** start of MATERIAL SHOWN **

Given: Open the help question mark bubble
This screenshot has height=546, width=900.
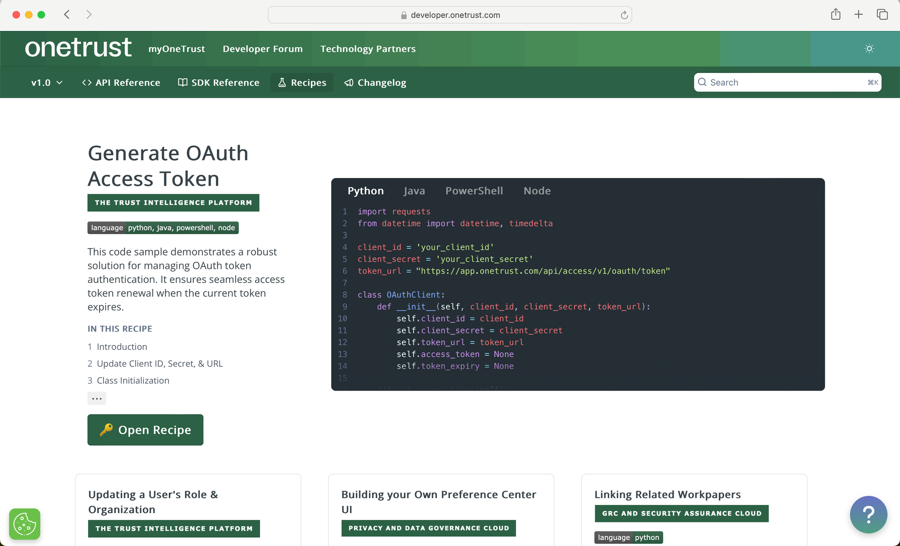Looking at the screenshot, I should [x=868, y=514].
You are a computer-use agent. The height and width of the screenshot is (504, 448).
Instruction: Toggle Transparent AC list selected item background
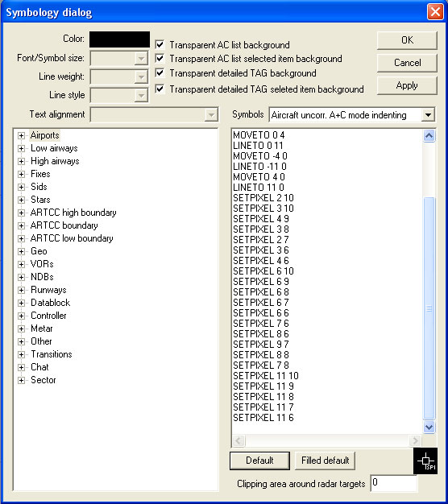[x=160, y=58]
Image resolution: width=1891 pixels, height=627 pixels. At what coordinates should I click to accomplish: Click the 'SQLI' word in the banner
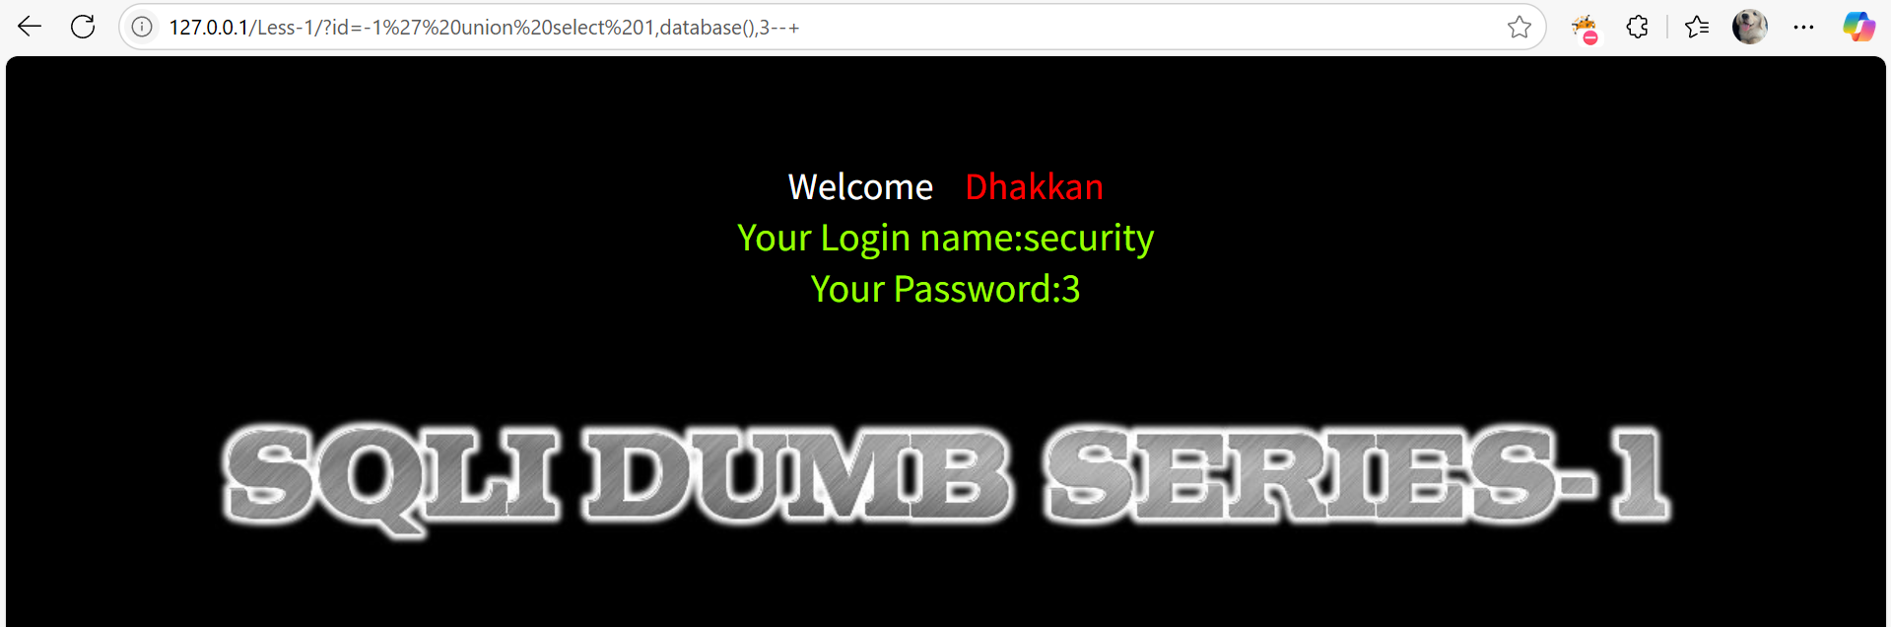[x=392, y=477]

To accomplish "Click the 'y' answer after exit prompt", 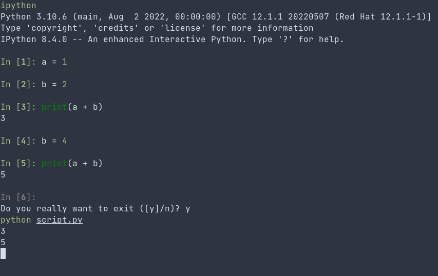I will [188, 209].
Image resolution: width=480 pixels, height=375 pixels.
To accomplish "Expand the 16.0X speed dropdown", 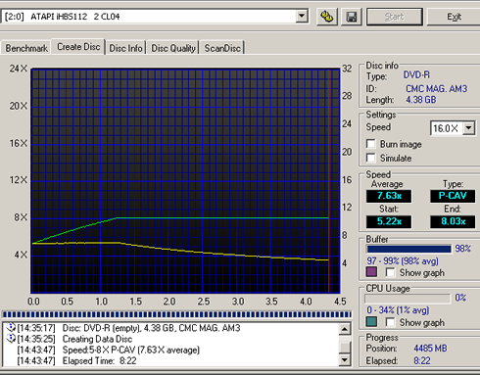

** end of MATERIAL SHOWN **

EXERCISE REQUIREMENTS — Rewrite the rows from the line that contains "Image resolution: width=480" through the last row, substituting "menu" for "dropdown" and changing nothing else. Omit the pictures.

WRITTEN SOLUTION —
Image resolution: width=480 pixels, height=375 pixels.
To accomplish "Expand the 16.0X speed menu", 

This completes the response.